- _STUDY MATERIAL_:

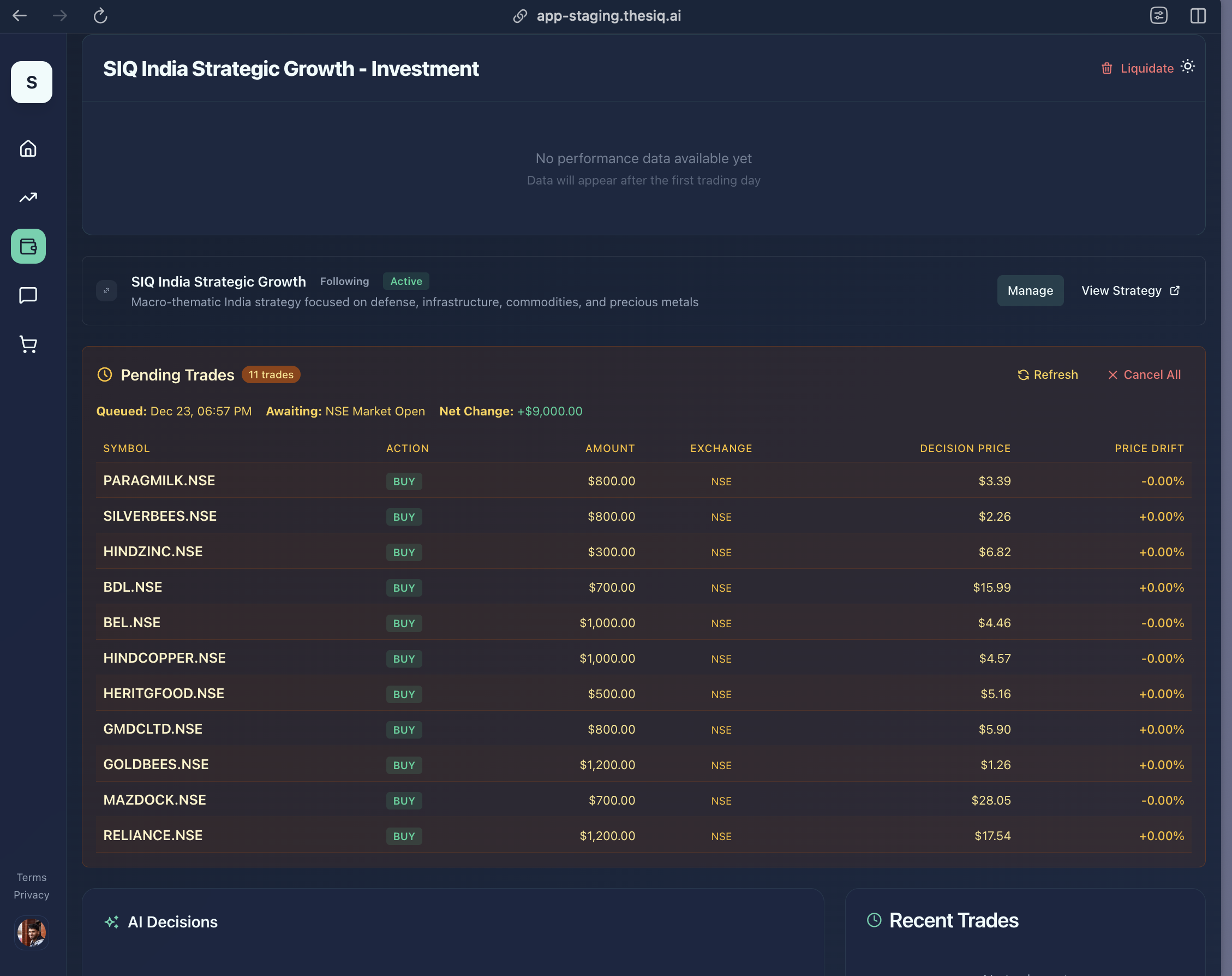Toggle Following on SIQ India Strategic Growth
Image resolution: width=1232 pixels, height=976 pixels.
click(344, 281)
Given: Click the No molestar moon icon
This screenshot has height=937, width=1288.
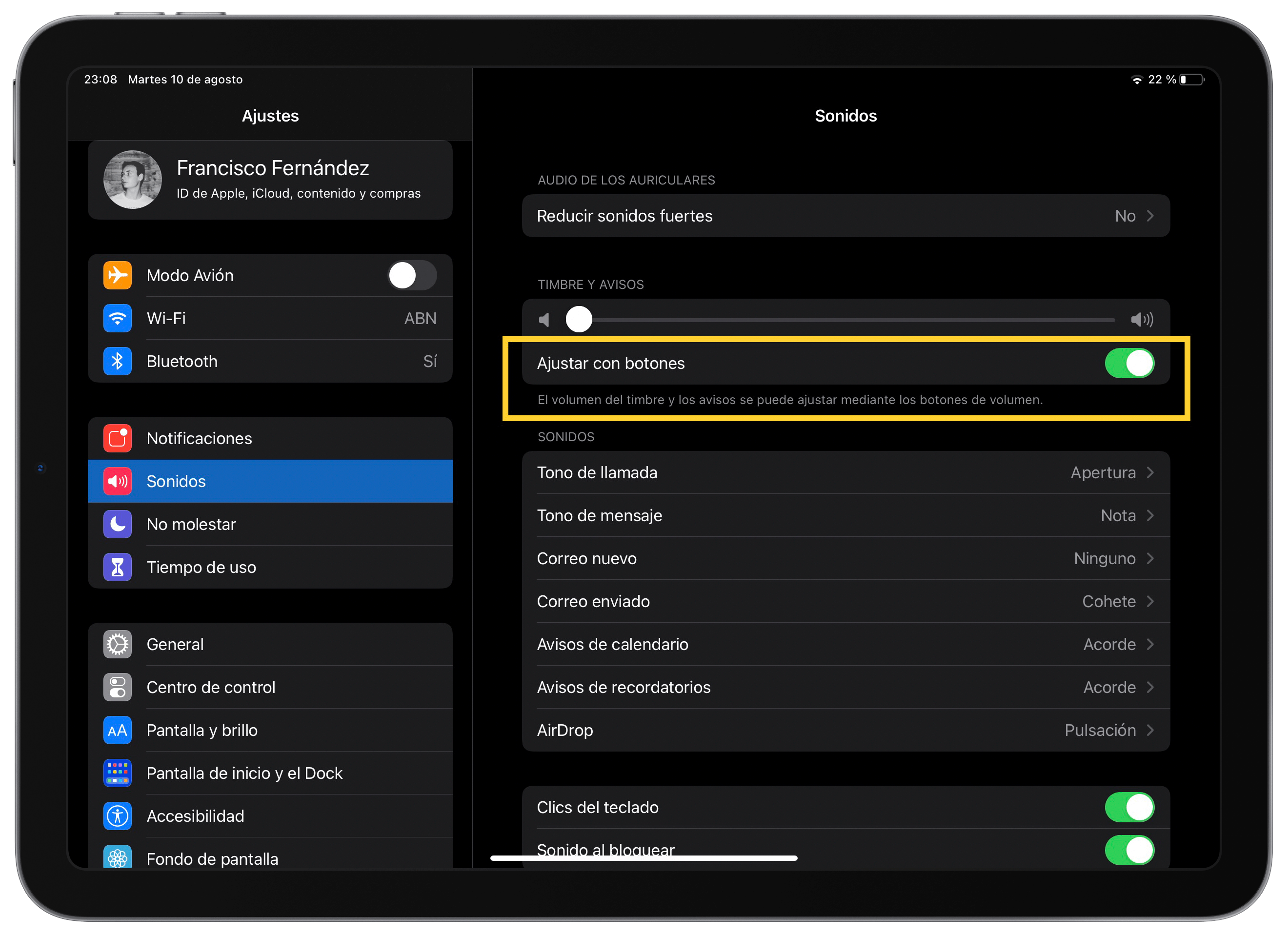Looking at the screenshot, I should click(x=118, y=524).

- _ASSIGNMENT_: Repeat exactly the lines above, from the line containing "Given: Click the No molestar moon icon" through the last line of the records, inclusive; omit any pictures.

- _ANSWER AREA_:
Given: Click the No molestar moon icon
This screenshot has height=937, width=1288.
Looking at the screenshot, I should click(x=118, y=524).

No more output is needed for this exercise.